# Exercise
Please reproduce the listing below word for word, leaving out the pictures.

=== Task inputs ===

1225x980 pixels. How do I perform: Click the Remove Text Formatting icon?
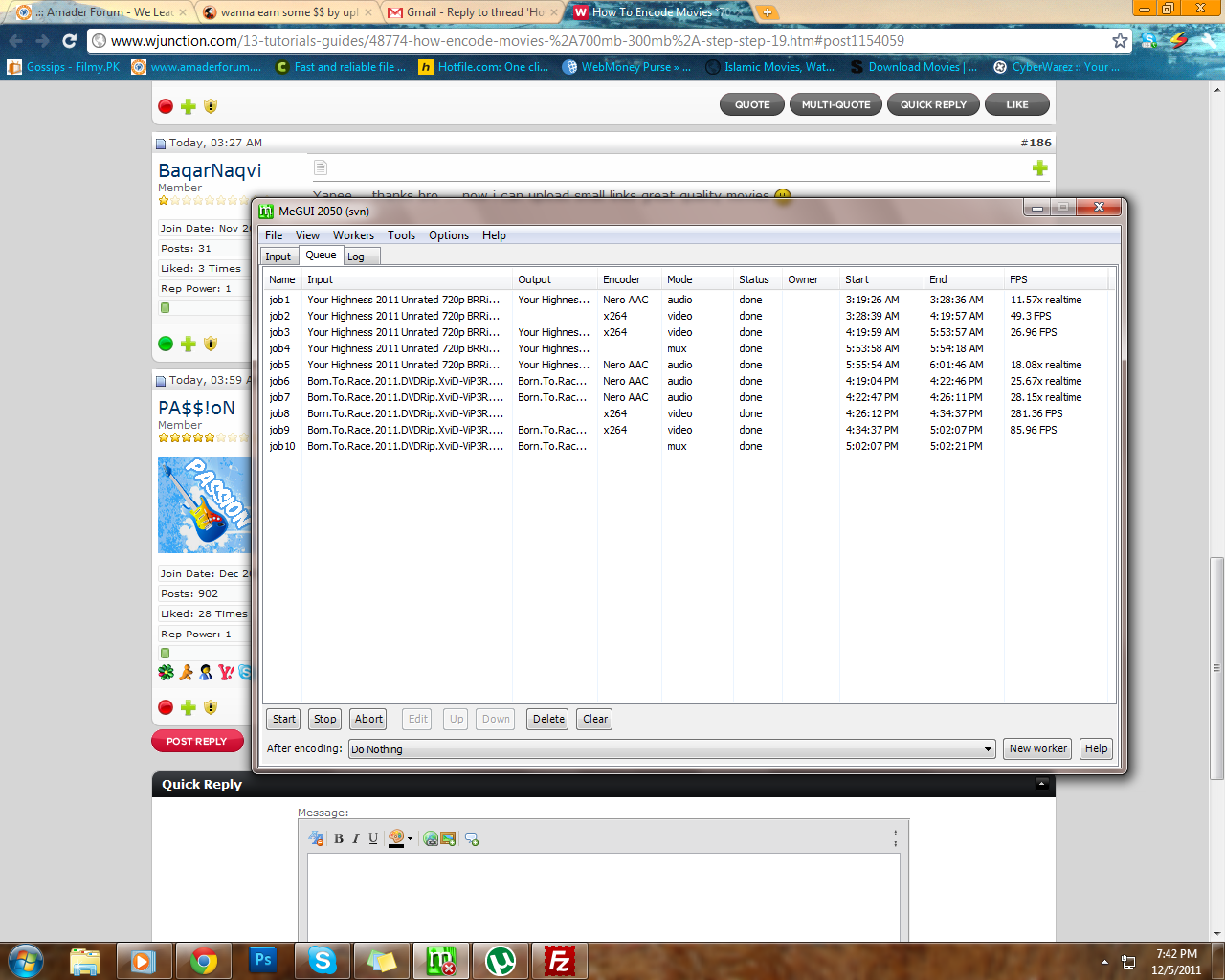coord(316,838)
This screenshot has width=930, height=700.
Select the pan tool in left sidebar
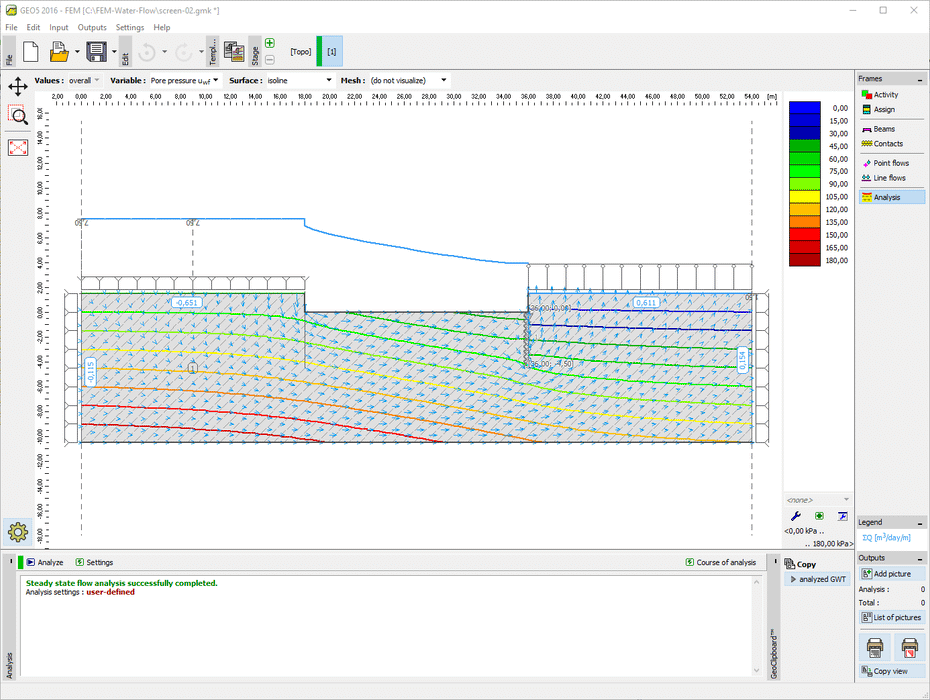tap(17, 87)
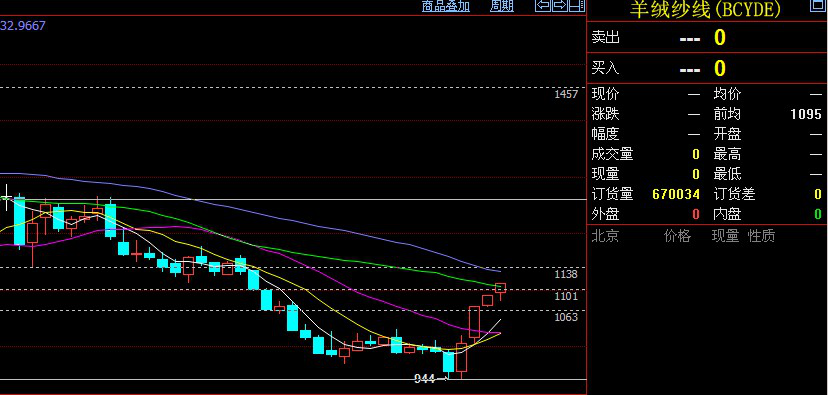Click the 价格 column header
The width and height of the screenshot is (828, 395).
pos(678,236)
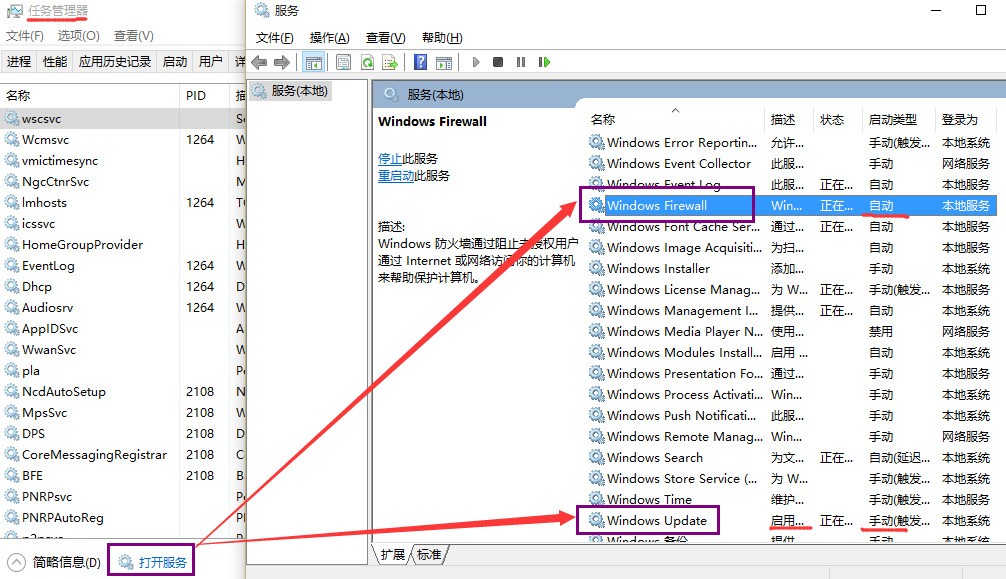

===

# Solution for this problem
1225x980 pixels. How do I perform: Click the Remove Text Formatting icon?
coord(316,838)
This screenshot has width=930, height=700.
Select the pan tool in left sidebar
tap(17, 87)
Click the 价格 column header
The width and height of the screenshot is (828, 395).
pos(678,236)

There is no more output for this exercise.